**TEXT EXCERPT:**
# # # # #

Question

It tanA+ tantB + tanA x tanB = 1
then A+B=?
​

Answer 1

AnswEr :

Given that,

$\sf \: tan \: A + tan \: B + tan \: A.tan \: B = 1$

To finD :

The value of A + B.

Now,

$\implies \sf \: tan \: A + tan \: B = 1 - tan \: A.tan \: B$

Dividing by 1 - tan(A).tan(B) on both sides,

$\implies \sf \: \dfrac{tan \: A+ tan \: B}{1 - tan \: A.tan \: B}= \cancel{ \dfrac{ 1 - tan \: A.tan \: B}{1 - tan \: A.tan \: B}}$

$\implies \sf \: \dfrac{tan \: A+ tan \: B}{1 - tan \: A.tan \: B}= 1$

We know that,

$\star \: \boxed{ \boxed{ \sf tan(x + y) = \dfrac{tan \: x + tan \: y}{1 - tan \: x.tan \: y} }}$

Thus,

$\implies \sf \: tan(A + B) = 1 \\ \\ \implies \large{ \boxed{ \boxed{ \sf A+ B = 45}}}$

The value of A + B is 45°.

Answer 2

Question:

It tanA+ tanB + (tanA × tanB) = 1, then A+B=?

To find:

To find the value of A + B

Answer:

$The \: value \: of \: \underline\bold{A+B \: is \: 45°}$

Step-by-step explanation:

$tanA + tanB + (tanA \times tanB) = 1$

$\longrightarrow tanA + tanB = 1 - tanA \times tanB$

Dividing by 1 - tanA × tanB

$\longrightarrow \frac{tanA + tanB}{1 - tanA \times tanB} = \frac{1 - tanA \times tanB}{1 - tanA \times tanB}$

$\longrightarrow \frac{tanA + tanB}{1 - tanA \times tanB} = 1$

Therefore,

$\boxed{tan(x + y) = \frac{tanx + tany}{1 - tanx \times tany}}$

Now,

$\longrightarrow tan(A + B)= 1$

We know that,

$\boxed{tan 45° = 1}$

$\longrightarrow tan(A + B)= 1$

$\boxed{ A + B = 45° }$

Thus the value of A + B = 45°

# # # # #

**LISTED ENTRIES:**

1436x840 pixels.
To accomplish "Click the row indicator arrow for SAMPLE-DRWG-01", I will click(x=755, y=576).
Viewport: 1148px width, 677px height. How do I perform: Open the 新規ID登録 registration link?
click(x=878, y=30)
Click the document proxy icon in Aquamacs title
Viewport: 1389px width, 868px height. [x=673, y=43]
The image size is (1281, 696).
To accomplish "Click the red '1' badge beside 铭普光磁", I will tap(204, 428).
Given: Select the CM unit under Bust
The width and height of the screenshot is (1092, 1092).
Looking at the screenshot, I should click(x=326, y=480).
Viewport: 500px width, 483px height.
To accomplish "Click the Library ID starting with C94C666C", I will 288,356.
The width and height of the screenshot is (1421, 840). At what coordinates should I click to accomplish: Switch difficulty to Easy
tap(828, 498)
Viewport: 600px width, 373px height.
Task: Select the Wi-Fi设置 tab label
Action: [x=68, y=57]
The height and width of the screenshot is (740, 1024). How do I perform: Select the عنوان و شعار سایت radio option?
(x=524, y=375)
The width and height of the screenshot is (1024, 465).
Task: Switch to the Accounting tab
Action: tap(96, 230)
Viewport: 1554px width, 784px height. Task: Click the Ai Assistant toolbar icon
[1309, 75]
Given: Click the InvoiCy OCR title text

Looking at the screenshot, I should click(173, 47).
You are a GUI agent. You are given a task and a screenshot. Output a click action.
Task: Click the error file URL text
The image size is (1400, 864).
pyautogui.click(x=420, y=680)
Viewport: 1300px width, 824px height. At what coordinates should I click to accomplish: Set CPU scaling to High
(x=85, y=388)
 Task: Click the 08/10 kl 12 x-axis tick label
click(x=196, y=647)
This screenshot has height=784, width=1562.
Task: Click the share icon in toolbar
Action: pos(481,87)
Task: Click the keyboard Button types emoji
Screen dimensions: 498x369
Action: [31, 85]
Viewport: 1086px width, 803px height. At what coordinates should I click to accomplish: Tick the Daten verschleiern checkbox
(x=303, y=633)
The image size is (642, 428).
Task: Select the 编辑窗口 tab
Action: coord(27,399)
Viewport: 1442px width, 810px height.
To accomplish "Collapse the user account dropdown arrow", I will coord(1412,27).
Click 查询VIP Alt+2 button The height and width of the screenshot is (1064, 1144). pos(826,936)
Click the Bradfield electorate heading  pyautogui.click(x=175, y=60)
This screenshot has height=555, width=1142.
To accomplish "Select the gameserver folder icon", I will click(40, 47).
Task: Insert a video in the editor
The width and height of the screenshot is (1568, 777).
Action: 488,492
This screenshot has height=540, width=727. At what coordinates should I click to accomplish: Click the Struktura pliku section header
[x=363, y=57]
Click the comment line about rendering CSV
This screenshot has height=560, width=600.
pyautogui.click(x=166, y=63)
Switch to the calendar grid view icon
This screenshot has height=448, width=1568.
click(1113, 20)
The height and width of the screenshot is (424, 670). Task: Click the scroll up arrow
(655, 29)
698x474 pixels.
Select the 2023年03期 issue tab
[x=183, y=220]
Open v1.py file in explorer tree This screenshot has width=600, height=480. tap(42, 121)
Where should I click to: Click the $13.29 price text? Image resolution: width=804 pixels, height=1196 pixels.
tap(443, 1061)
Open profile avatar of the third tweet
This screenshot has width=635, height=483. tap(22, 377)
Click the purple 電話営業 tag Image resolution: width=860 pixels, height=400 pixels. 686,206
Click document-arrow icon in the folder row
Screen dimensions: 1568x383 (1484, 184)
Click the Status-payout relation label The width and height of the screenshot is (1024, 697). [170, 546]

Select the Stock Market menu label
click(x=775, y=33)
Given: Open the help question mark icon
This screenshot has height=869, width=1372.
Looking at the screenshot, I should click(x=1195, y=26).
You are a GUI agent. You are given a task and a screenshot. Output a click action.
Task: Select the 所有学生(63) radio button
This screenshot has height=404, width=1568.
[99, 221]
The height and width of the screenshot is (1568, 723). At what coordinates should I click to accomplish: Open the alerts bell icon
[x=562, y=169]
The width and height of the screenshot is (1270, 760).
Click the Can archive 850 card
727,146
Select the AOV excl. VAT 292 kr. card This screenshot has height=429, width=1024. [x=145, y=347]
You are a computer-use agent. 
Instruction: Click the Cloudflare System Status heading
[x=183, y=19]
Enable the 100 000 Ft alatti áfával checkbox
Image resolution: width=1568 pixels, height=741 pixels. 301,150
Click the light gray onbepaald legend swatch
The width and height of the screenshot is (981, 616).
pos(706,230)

# # # # #

**AIM OF THE EXERCISE:** In the trigonometry thread, what value do both answers give for A + B? The lines come from a different source than the text.

**COMPLETE RESPONSE:** 45°